[EXERCISE MATERIALS — start]

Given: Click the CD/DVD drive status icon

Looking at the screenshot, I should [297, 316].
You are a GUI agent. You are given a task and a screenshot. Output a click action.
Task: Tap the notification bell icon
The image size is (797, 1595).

[EXERCISE MATERIALS — finish]

Exactly the lines from the one that holds "Task: Tap the notification bell icon" through the final line of the records above should be written out, and only those.

◆ **EXERCISE RESULT**
Task: Tap the notification bell icon
The image size is (797, 1595).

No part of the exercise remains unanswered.